[[ PROVIDED ENTRIES, beginning ]]

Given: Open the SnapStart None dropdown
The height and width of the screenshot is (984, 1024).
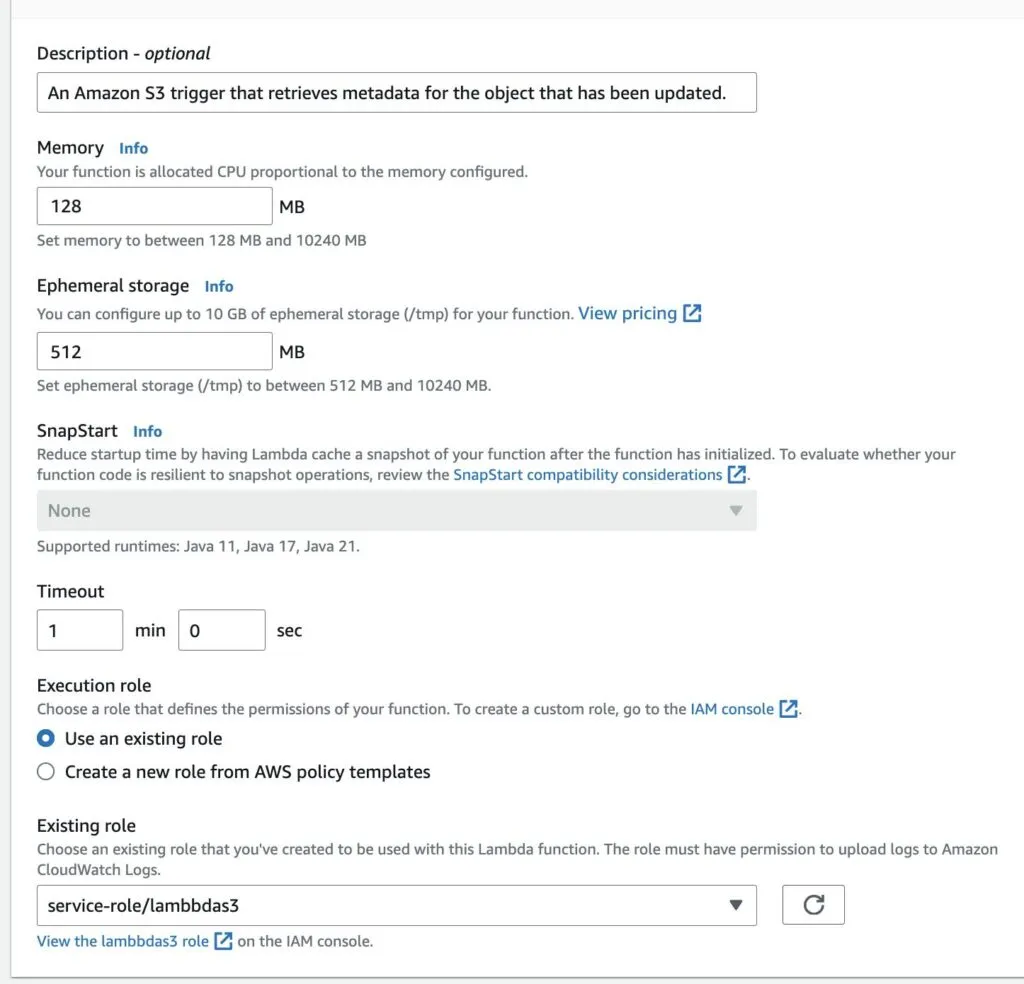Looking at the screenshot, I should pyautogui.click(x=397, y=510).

[[ PROVIDED ENTRIES, end ]]
[[ PROVIDED ENTRIES, beginning ]]

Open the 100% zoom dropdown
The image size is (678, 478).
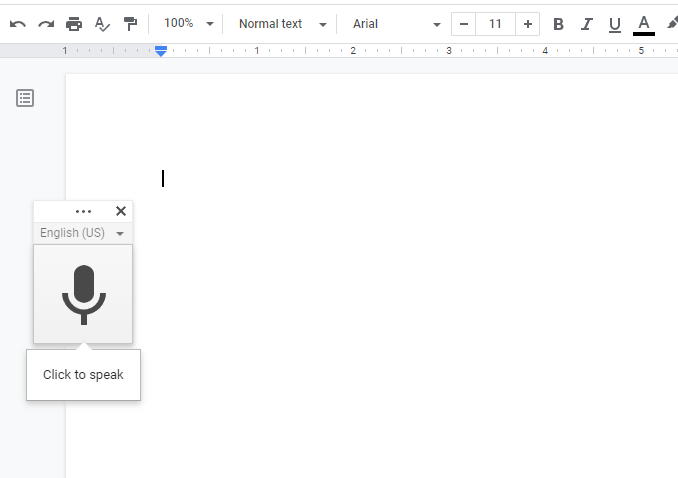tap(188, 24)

[[ PROVIDED ENTRIES, end ]]

YOUR GOAL: For this exercise, find all lines in the records containing the word "Open" and copy them.

ANSWER:
Given: Open the SnapStart None dropdown
Open the 100% zoom dropdown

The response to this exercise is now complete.